Eggplant Salsa

Eggplant Salsa

 

I can’t say eggplant is the prettiest vegetable in the world, but this dish is full of flavor. Add some garnishes to make it especially interesting. This is good on tortilla chips, sourdough baguettes or just by itself.

I made this with a medium green chile, Big Jim, which I thought was ideal. I would use more chiles if you are using mild and less if you are using hot.
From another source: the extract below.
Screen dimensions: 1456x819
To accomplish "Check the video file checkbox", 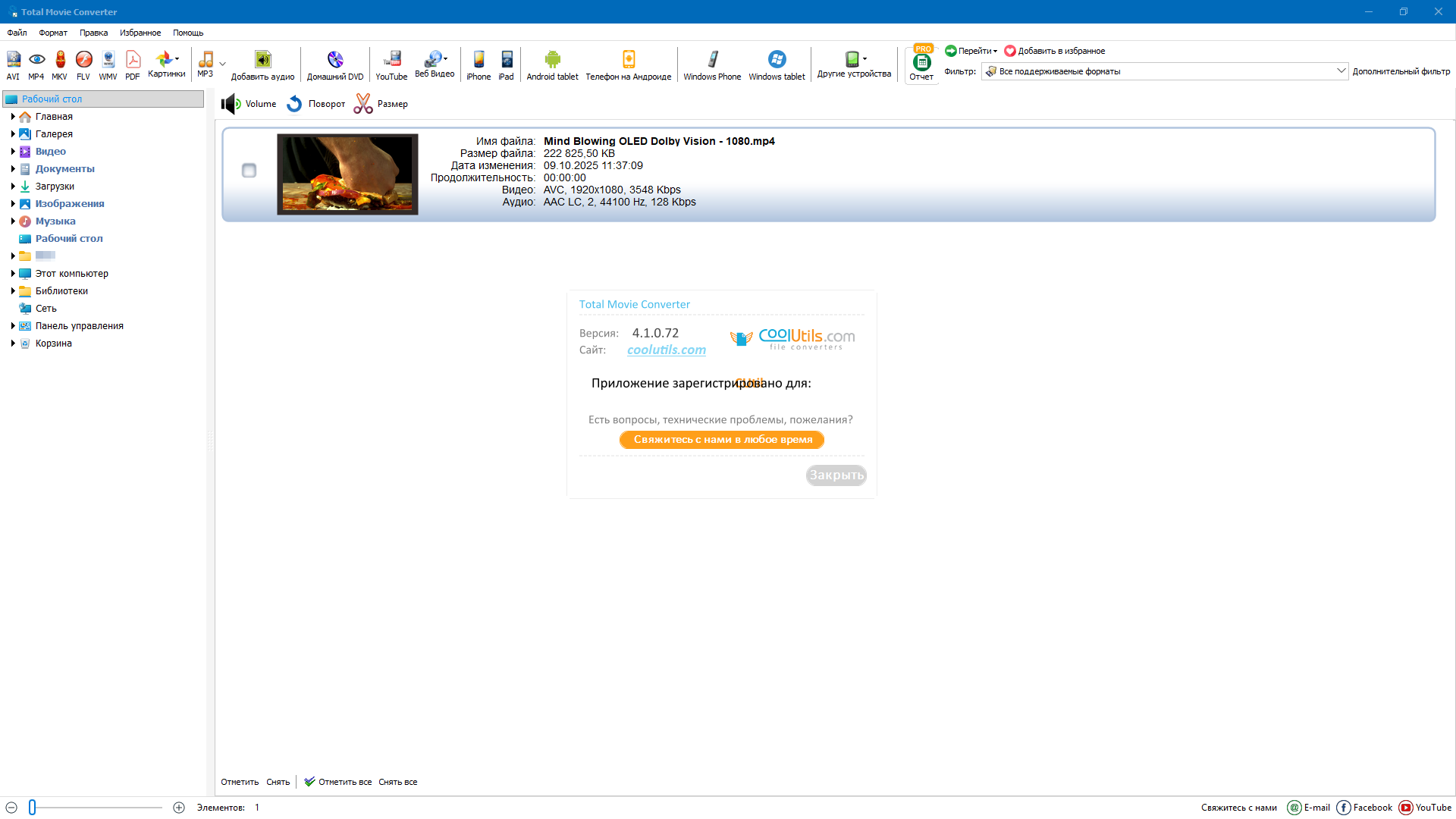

Just adjust in the last 5 minutes of cooking to your desired heat level.

Eggplant Salsa
 
Prep time
Cook time
Total time
 
Use this as either a side dish, a condiment, or a dip. It is full of wonderful flavor and is a healthy Paleo, gluten-free addition to the menu.
Author:
Recipe type: Appetizer
Serves: 6
Ingredients
  • 3 tbsp olive oil
  • 2 peeled, stemmed, and diced medium eggplants (about 8 cups)
  • ½ cup chopped yellow onion
  • ½ cup chopped red onion
  • 6 minced garlic cloves
  • ½ cup diced medium green chiles
  • ½ tsp pepper
  • ½ tsp salt
  • optional: feta cheese, green onion, avocado or cilantro as garnish
Instructions
  1. Heat olive oil in a large pot over medium heat.
  2. Add eggplant, yellow and red onion, and garlic and cook about 10 minutes or until eggplant softens.
  3. Add remaining ingredients and cook until dark and thick, somewhat like chutney. Stir occasionally.
  4. Adjust salt and green chiles to desired taste and heat. Stir well and cook another 5 minutes.
  5. Garnish with feta cheese, green onions, or cilantro and serve with tortilla chips, bread, or by itself.